Biscotto [bi-scòt-to]. s.m. Piccola pasta dolce a base di farina, zucchero, uova e vari altri ingredienti, a seconda delle forme e dei tipi, cotta a lungo in forno perché risulti asciutta e croccante.

Una volta si chiamava pòti [pò - ti] , da ieri gudè [gu - dè].

venerdì 19 settembre 2008

Inf., XV, 61.

[Avviso: questo è un post inutilmente polemico, forse dovreste smettere di leggerlo]

Allora, mettiamola così. Io sono nato in un piccolo paese di provincia, where everybody knows your name, e sono sempre stato abituato ad un rapporto di piena cordialità e di fattiva collaborazione con i negozianti della mia zona. Massimamente con quelli attorno a casa od al luogo di lavoro. Basti pensare che, proprio ieri, qui a F*** ho incontrato le nipoti della nostra storica tabaccaia (molto più di una tabaccaia, in verità), le quali mi hanno abbracciato e baciato come fossi un fratello.

Bene. Detto questo, va saputo - od anche no, se vi pare - che i negozianti attorno alla mia sede lavorativa qui in città sono, malheureusement, il massimo della scortesia, il vertice dell'ignoranza, l'apoteosi del disservizio.

Esempio 1

L'altra mattina vado al sòlito bar, dove entrerò almeno tre o quattro volte la settimana e dove ancora non sanno come prendo il caffè; mi accorgo che il cassiere mi rende cinquanta centesimi in più del dovuto e prontamente glie li restituisco. Quello li piglia senza nemmeno ringraziare, e passa al cliente successivo. Poco male.

** Elenco dei compiti **
[A] Aggiorna il tratto del post che va da "Allora, mettiamola così." fino a "l'apoteosi del disservizio.", mettendo "commercianti" al posto di "negozianti".
[B] Rispondi alle seguenti domande sul post.
(i) In quale giorno è datato il post?
(ii) In che tipo di luogo dice di essere nato l'autore?
(iii) Quanto riceve in più del dovuto dal cassiere del bar?
[C] Elenca gli ingredienti nominati espressamente nella definizione di "Biscotto" all'inizio del post.

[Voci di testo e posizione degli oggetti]
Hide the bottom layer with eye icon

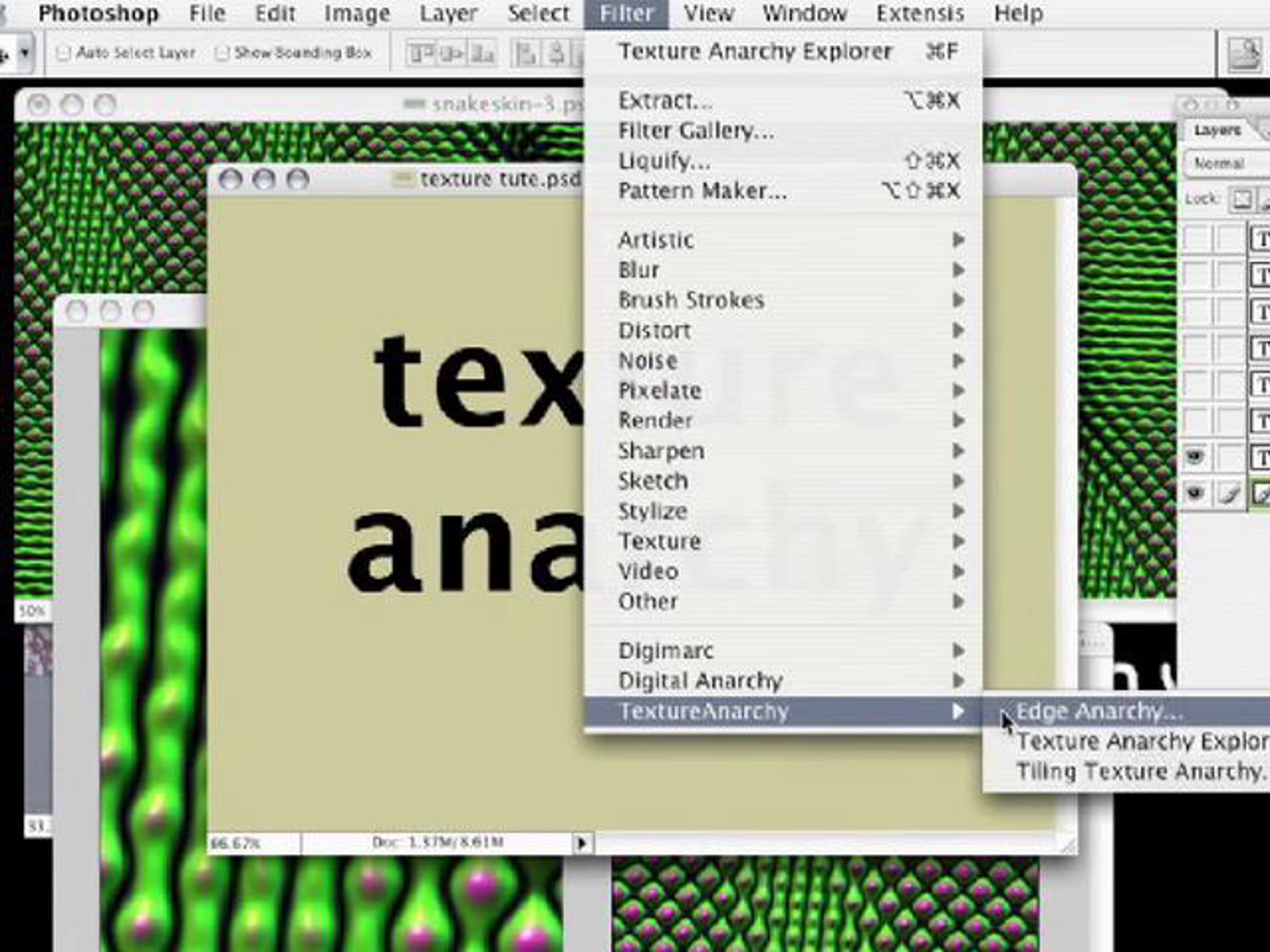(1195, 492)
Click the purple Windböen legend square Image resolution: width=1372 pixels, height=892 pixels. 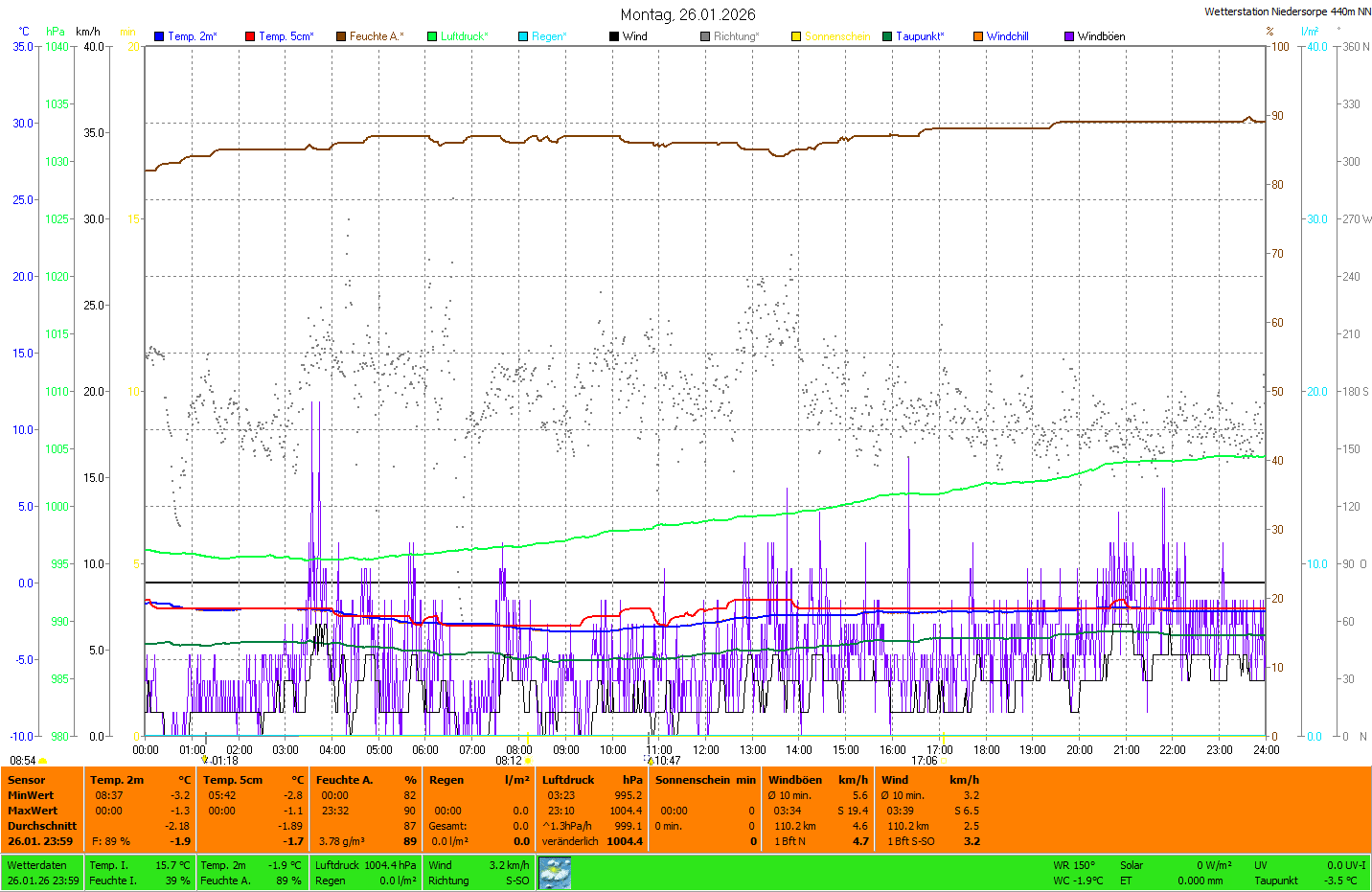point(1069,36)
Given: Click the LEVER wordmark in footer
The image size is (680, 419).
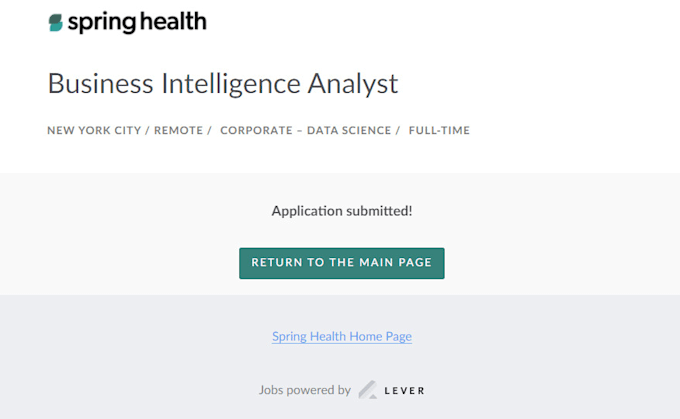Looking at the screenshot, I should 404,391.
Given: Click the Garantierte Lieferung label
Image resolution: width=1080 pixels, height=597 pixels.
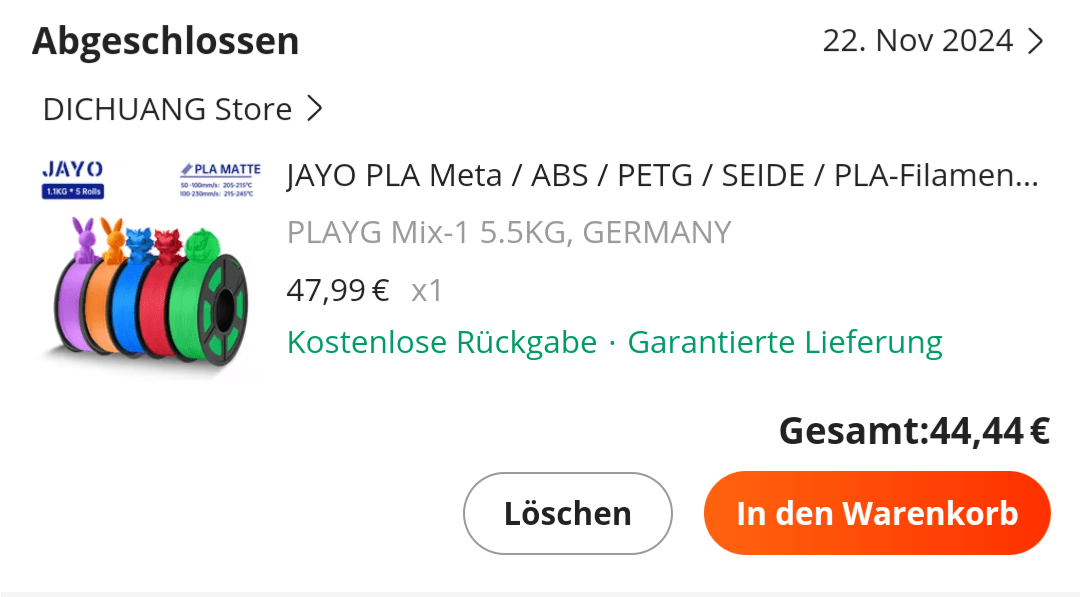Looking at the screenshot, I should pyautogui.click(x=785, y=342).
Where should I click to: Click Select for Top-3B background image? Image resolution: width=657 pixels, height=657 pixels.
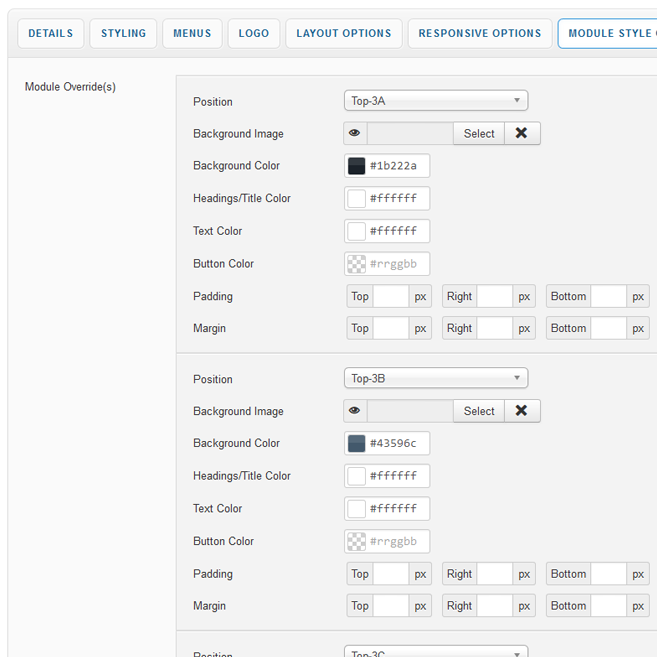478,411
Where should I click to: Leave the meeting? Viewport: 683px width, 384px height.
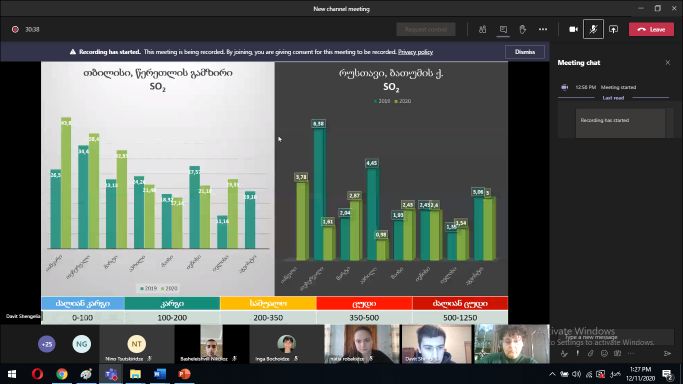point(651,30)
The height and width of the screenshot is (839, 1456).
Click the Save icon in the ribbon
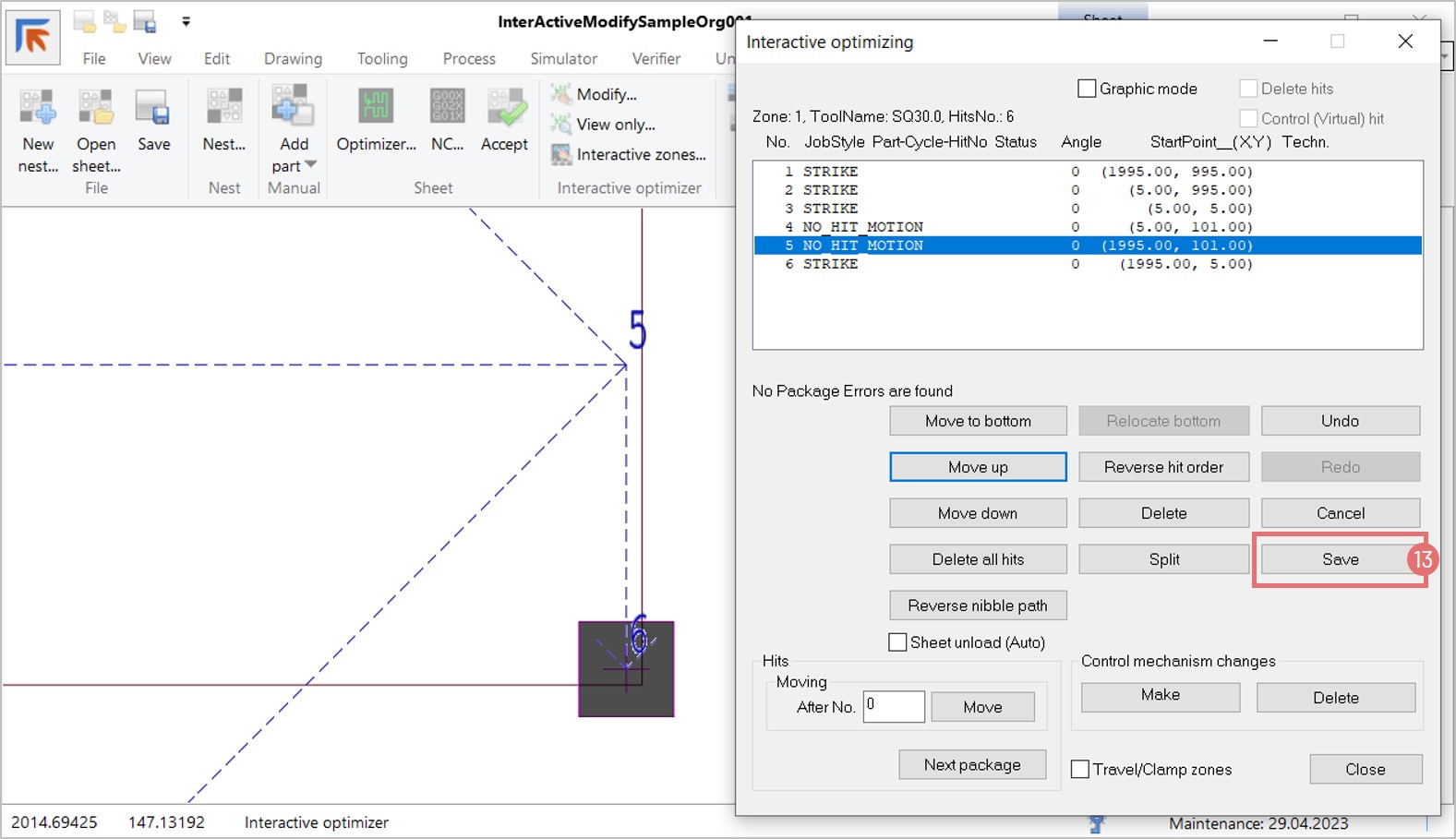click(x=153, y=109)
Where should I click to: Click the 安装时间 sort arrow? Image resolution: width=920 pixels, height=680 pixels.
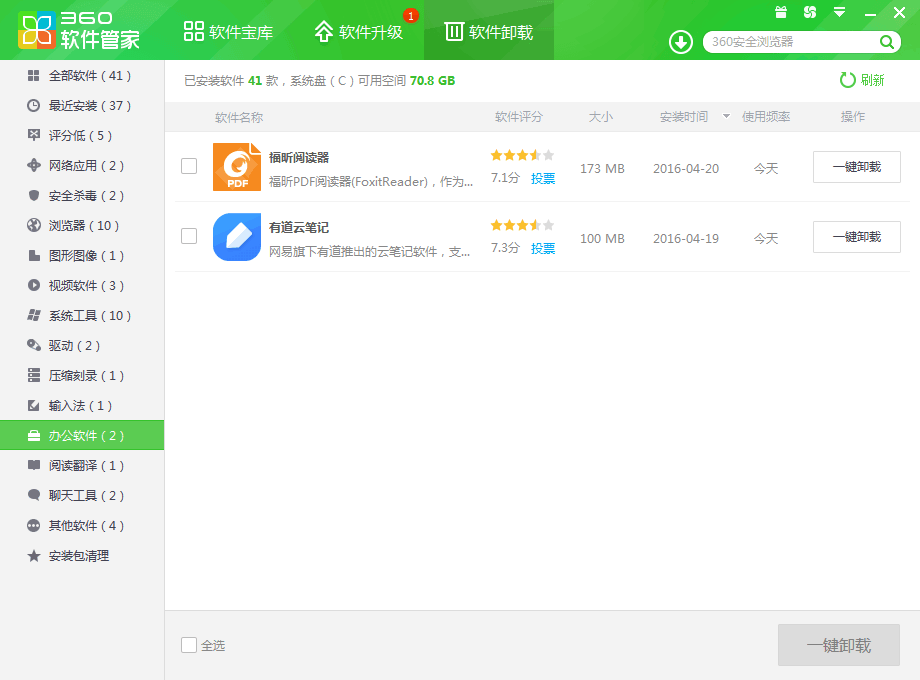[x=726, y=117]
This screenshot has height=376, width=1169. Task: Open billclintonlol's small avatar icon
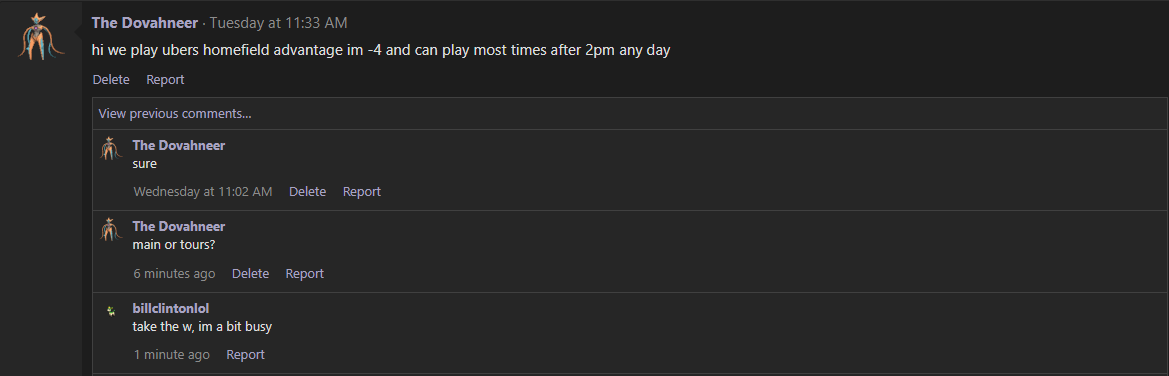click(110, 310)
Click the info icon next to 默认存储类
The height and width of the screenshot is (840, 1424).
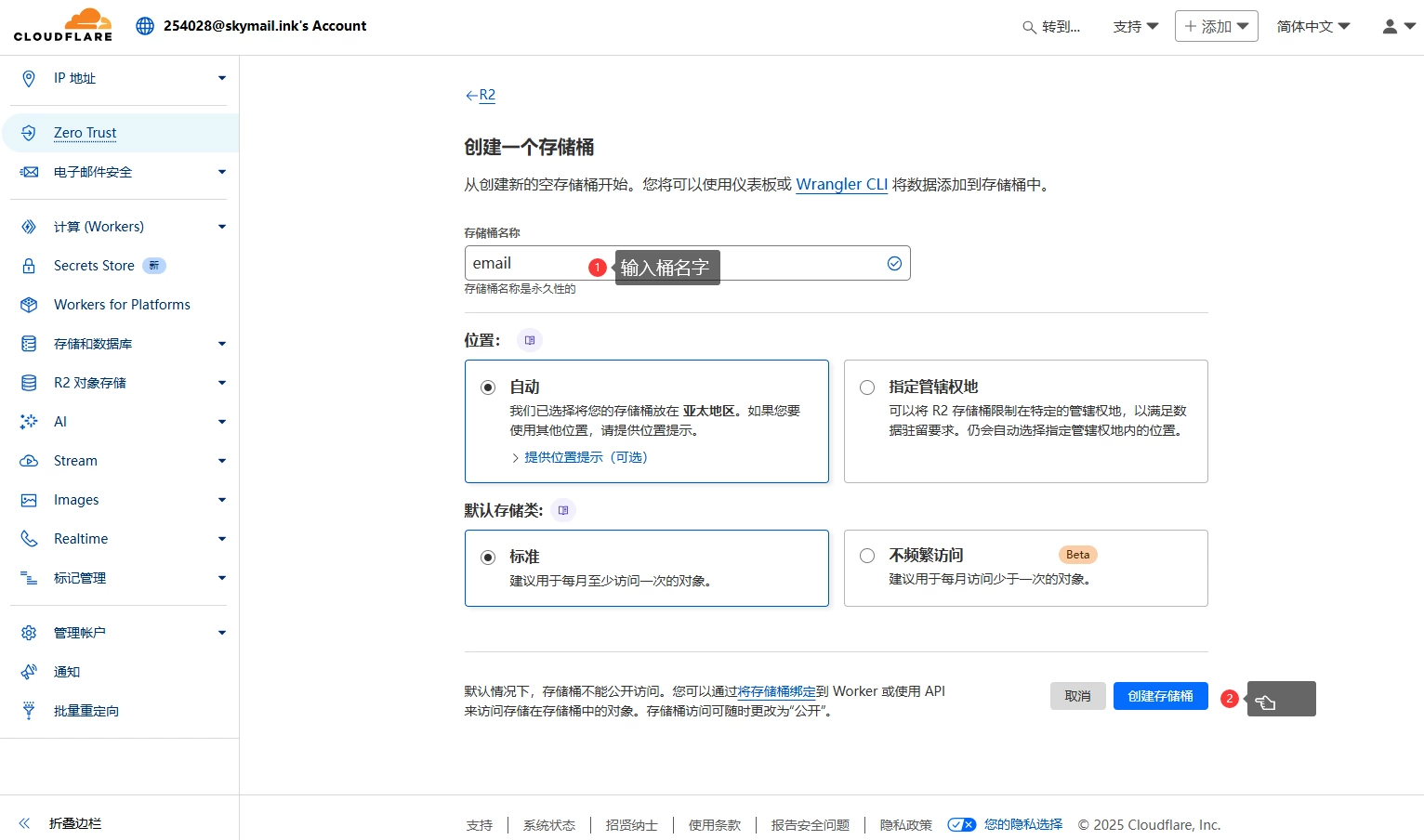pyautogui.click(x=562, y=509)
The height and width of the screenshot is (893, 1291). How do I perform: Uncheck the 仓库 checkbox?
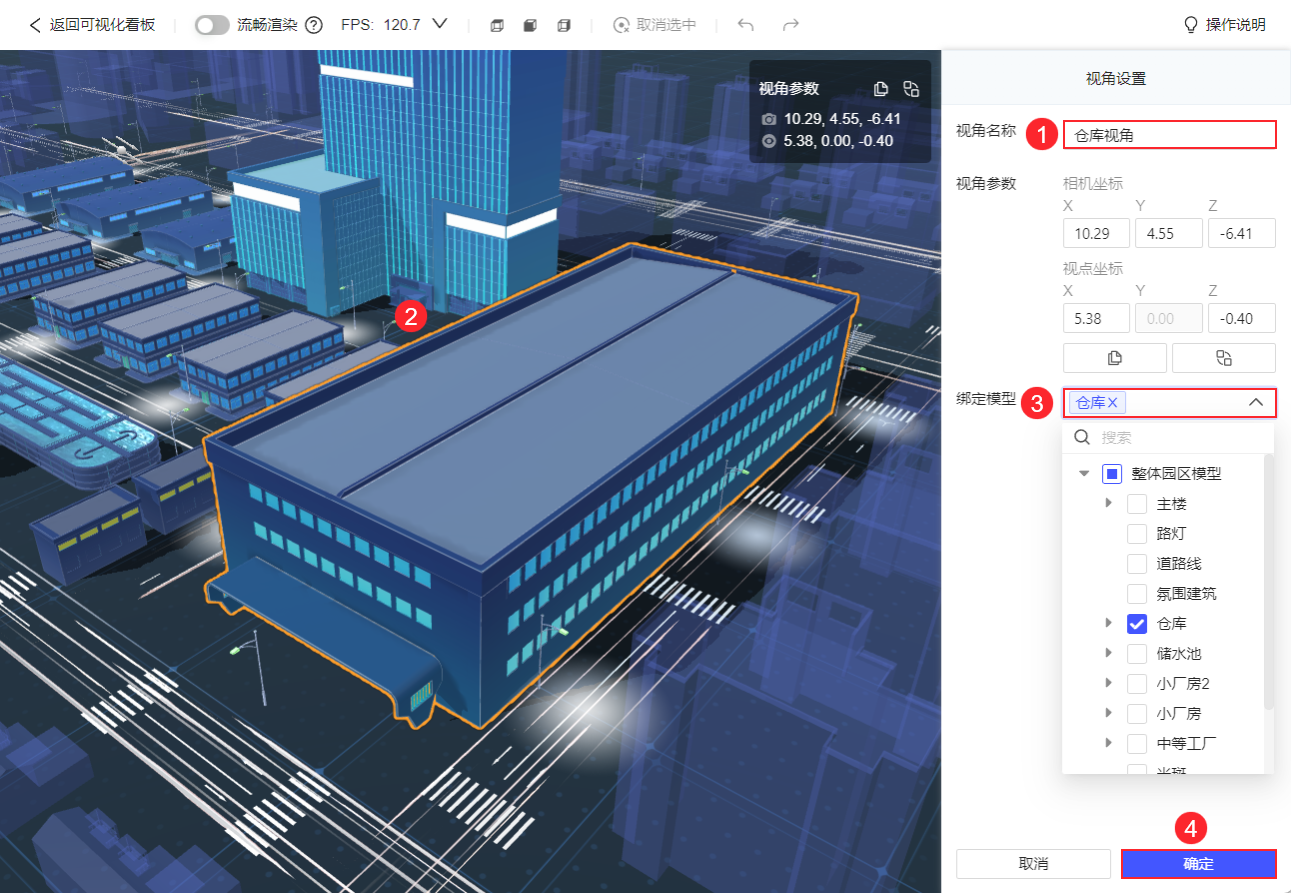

** Soluzioni svolte **
[A]
Allora, mettiamola così. Io sono nato in un piccolo paese di provincia, where everybody knows your name, e sono sempre stato abituato ad un rapporto di piena cordialità e di fattiva collaborazione con i commercianti della mia zona. Massimamente con quelli attorno a casa od al luogo di lavoro. Basti pensare che, proprio ieri, qui a F*** ho incontrato le nipoti della nostra storica tabaccaia (molto più di una tabaccaia, in verità), le quali mi hanno abbracciato e baciato come fossi un fratello.

Bene. Detto questo, va saputo - od anche no, se vi pare - che i commercianti attorno alla mia sede lavorativa qui in città sono, malheureusement, il massimo della scortesia, il vertice dell'ignoranza, l'apoteosi del disservizio.

[B]
(i) Venerdì 19 settembre 2008.
(ii) In un piccolo paese di provincia.
(iii) Cinquanta centesimi.

[C] farina, zucchero, uova